De berging

De geschiedenis van een dorp is meestal genoegzaam bekend.
Alles is geweten, alles is gekend
Of toch niet helemaal.
Toen BAHA (Belgian Aviation History Association) in de zomer van '97 het Halifax-vliegtuig uit het moeras van Schendelbeke haalde bleek dat onze regio tijdens de Tweede Wereldoorlog als het ware geteisterd werd door neerstortende vliegtuigen.
Oorlogsfeiten die gedetailleerd beschreven staan in het boek "40-45 boven Schelde, Dender en Durme" van Cynrik De Decker/Jean-Louis Roba uitgegeven door uitgeverij De Krijger.
Toen Radio Data verslag uitbracht van de Halifax in Schendelbeke doken plots getuigen op die weet hadden van een gelijkaardig feit in Lierde. En meteen konden bevestigen wat in vermeld boek beschreven staat.
Voldoende voor Radio Data om dit laatste Lierdese mysterie te ontrafelen.


eerste bodemdetectie

eerste grondonderzoek.
In juli 1998 werden door Radio Data de eerste getuigen opgezocht. Deze zorgden ervoor dat er voldoende gegevens verzameld werden om op 15/11/98 een eerste bodemdetectie te doen. Spoedig werd de exacte locatie van de Avro Lancaster DX-P gevonden. De daarop volgende weekends werd de bodem uitgebreid onderzocht wat resulteerde in heel wat artefacten van het neergeschoten vliegtuig. Voldoende om te beslissen een uitgebreidere berging te organiseren. Ook het historisch onderzoek werd verder gezet. Zo vond het team de familie van de enige overlevende, de Nieuw-Zeelander Roden Pickford (hij overleed jammer genoeg in 1987), en van de overige gesneuvelden.Ook met het 57 Squadron, een RAF-eenheid die zich vandaag bezighoud met de opleiding van vliegeniers op de C-130 Hercules, werden contacten gelegd.

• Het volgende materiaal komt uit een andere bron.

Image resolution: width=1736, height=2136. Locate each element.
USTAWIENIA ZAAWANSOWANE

Op zaterdag 11 september 1999 was het zover..."DE BERGING".
Omstreeks 7 uur arriveren de eerste bergers. Er was een bleek zonnetje en het veld lag er stil bij onder een dunne mistlaag. Danny schoot onmiddellijk in actie met zijn detectieapparatuur zodat tegen 8 uur alle te onderzoeken plaatsen aangeduid waren.
En op het ogenblik dat de zon de laatste mistflarden van het veld joeg, startte de kraan, met achter de stangen landbouwer Johan Vindevogel, met het opgraven van de plaats waar in 1942 de Lancaster DX-P zich met donderend geraas in de grond boorde.

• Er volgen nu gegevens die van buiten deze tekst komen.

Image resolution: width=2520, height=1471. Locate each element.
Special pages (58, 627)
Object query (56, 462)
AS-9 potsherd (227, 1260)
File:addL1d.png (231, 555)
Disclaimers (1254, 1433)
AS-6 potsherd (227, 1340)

na een eerste detectie wordt
reeds naar stukken gezocht


de kraan komt in actie
Bijna onmiddellijk begon de aarde zijn geheimen prijs te geven. Stukken verwrongen alluminium, patronen en elektrische leidingen. Het seinpistool (eerder vonden we al een uitgebrande vuurpijl) en een zuurstoffles. Dit kon er op wijzen dat we in de buurt van de cockpit of koepel zaten. Ons vermoeden werd bevestigd. Vrij vlug kwamen de resten boven van wat de zitting van de pilotenstoel moet zijn geweest. Verwrongen ijzerdraad en wol, die het zitten tijdens de lange vluchten toch enigszins draaglijk moesten maken.
Een pronkstuk was de brandblusser, vrijwel volledig intact, met de gebruiksaanwijzing er nog duidelijk op.
Ook flarden van de kledij en de riemgesp, waarschijnlijk van P/O Bowles.
De graafmachine begon de put te vergroten en we stootten na korte tijd op zaken die naar de navigator verwezen. Twee vondsten waren opmerkelijk: een set passers, waarmee navigator Eric Mulholland waarschijnlijk de laatste koers uittekende, en een GEE radar. Dit laatste toestel was tijdens de oorlog militair geheim, en er werd verondersteld dat het pas veel later operationeel werd ingezet.
eerste zoektocht in de put
Er kwam ook nog een zender aan de oppervlakte en heel wat niet onmiddellijk te identificeren onderdelen. Bevestigingen, bouten, leidingen, bomhaken, resten van brandbommen, aandrijfmotoren, kamwielsystemen om de roeren te bedienen enz...

de bedrijvigheid in de put

algemeen overzicht van de berging
Voortdurend was een ploeg bezig in de put om de kraan instructies te geven, daarnaast was een team op speciaal gemaakte ziften aan het zeven, anderen waren stukken aan het kuisen en sorteren. Echt grote stukken kwamen niet aan de oppervlakte wat er op wees dat de impact waarmee het toestel crashte en de daaropvolgende ontploffing verschrikkelijk moet zijn geweest.
de aarde wordt gezeefd om kleinere stukken te vinden

de kraan op zoek naar de motor
Terwijl de werken vorderden kwamen ook de eerste kijklustigen op de site. De meesten werden op enige afstand gehouden om de werken niet te hinderen. Onder hen enkele ooggetuigen, die we wel een korte rondleiding gaven, terwijl we nogmaals luisterden naar hun verhaal. We konden er trouwens uit opmaken dat de Duitsers hun bergingswerk uitzonderlijk goed gedaan hebben, want zelf 3 van de 4 motoren werden toen uit de bodem getakeld. Dit laatste gegeven was intressant voor ons omdat dit erop zou wijzen dat de 4e motor zich nog op het veld zou bevinden. Vrij vlug kon die trouwens gelokaliseerd worden.
Jammer genoeg zat hij volledig onder het drainagesysteem van het veld zodat bergen onmogelijk bleek wilden we geen schade berokkenen aan het systeem. Wel vonden we nog de inslagkrater en resten van de aan stukken geslagen buiten stuurboord motor.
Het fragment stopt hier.